“If I die tomorrow, I would feel fulfilled.” These are the words Amy Winehouse uttered in an interview after releasing her first album Frank in 2003. Fast-forward almost two decades and Amy has been dead for exactly 10 years.
Paramedics discovered the singer in her flat in Camden Town in north London on the afternoon of 23 July 2011. She was in her clothes, empty bottles of vodka sprawled across the floor and her laptop resting on her bed. An inquest into her death later found she had died of alcohol poisoning after going on a drinking binge after a stint of abstinence.
The story of her downfall is a tragic one. After being relentlessly harangued by the media and battling with the merciless demon of addiction, Amy joined the crassly named “27 Club”. Aka the collective moniker given to fellow artists such as Jimi Hendrix, Kurt Cobain, Janis Joplin, Jim Morrison, and many others, who died at the age of 27.
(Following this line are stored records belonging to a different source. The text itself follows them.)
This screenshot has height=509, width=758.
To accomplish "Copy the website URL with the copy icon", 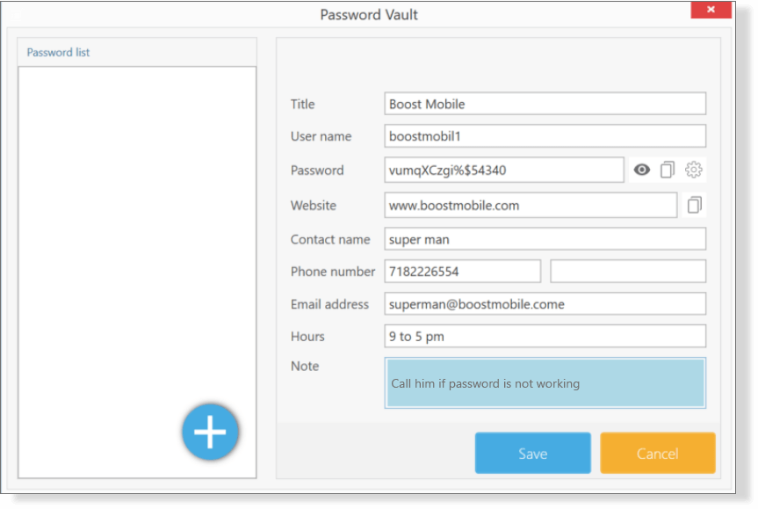I will pos(694,205).
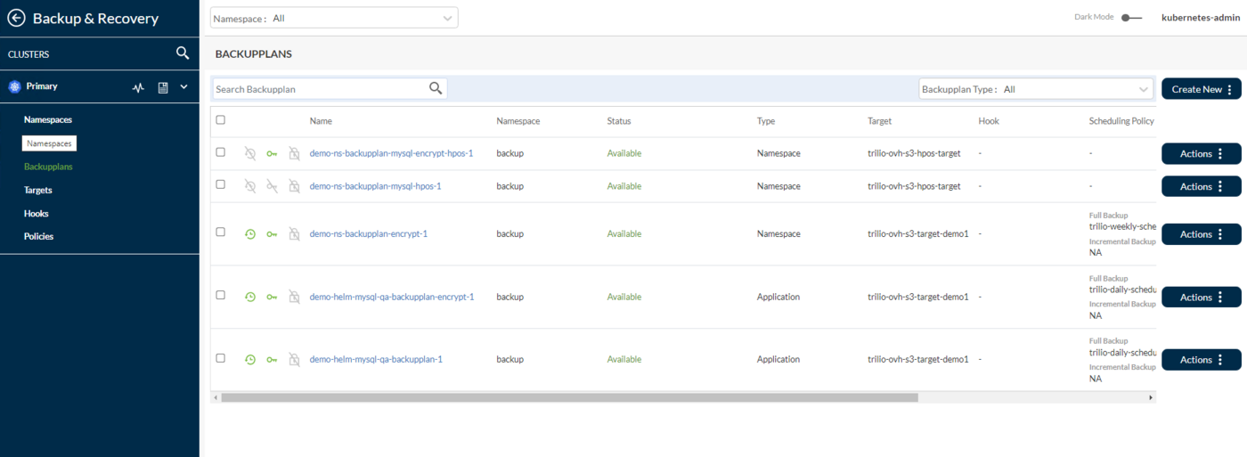Open demo-helm-mysql-qa-backupplan-encrypt-1 link
The width and height of the screenshot is (1247, 457).
click(x=391, y=297)
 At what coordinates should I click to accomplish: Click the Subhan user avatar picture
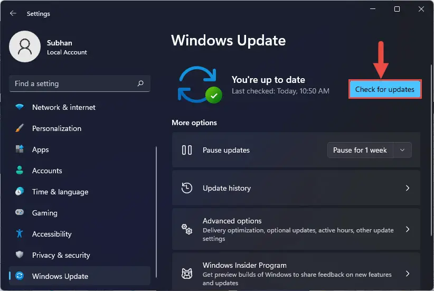pyautogui.click(x=25, y=46)
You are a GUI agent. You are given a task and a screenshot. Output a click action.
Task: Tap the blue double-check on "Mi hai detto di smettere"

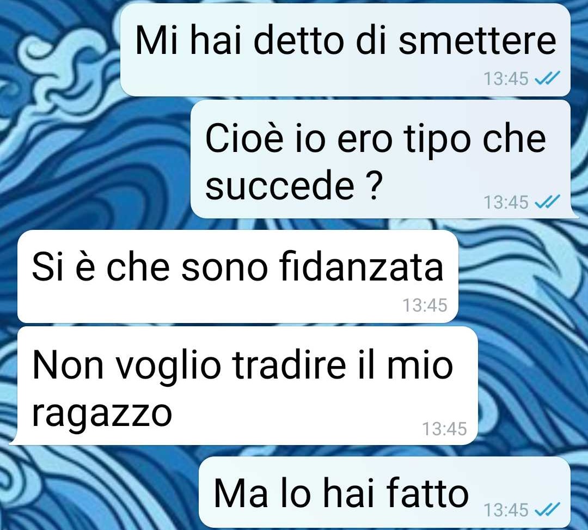pos(547,78)
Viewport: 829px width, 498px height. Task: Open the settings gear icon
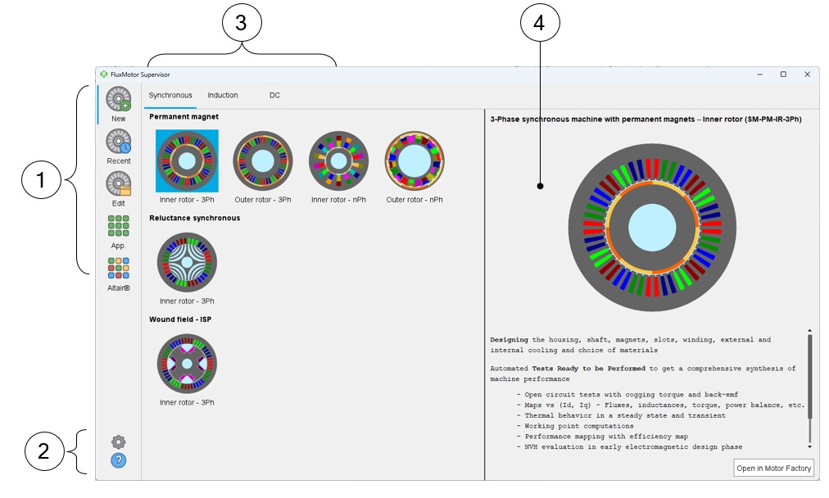pyautogui.click(x=119, y=442)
But according to Jane Winehouse, Amy’s stepmother, the story of her daughter’s death is profoundly misconstrued and distorted. Jane, who is married to Amy’s father Mitch Winehouse, explains that they were shocked to learn she had died. They had believed she was managing to overcome her struggle with addiction.
“She did get off drugs for a couple of years and the alcohol sadly kicked in,” the 54-year-old, who knew Amy since she was two-years-old, told The Independent. “She did that pretty much herself. She thought she could do the same with alcohol. Towards the end, the gaps – the periods of sobriety – were getting longer. We thought she was going to pull through. We thought she was going to beat it.”
She argues this is something that is often overlooked – adding that people wrongly assume Amy just got worse and worse. “In actual fact, she was doing really well. In her last six months or so, she really improved. She was starting to think about work again.”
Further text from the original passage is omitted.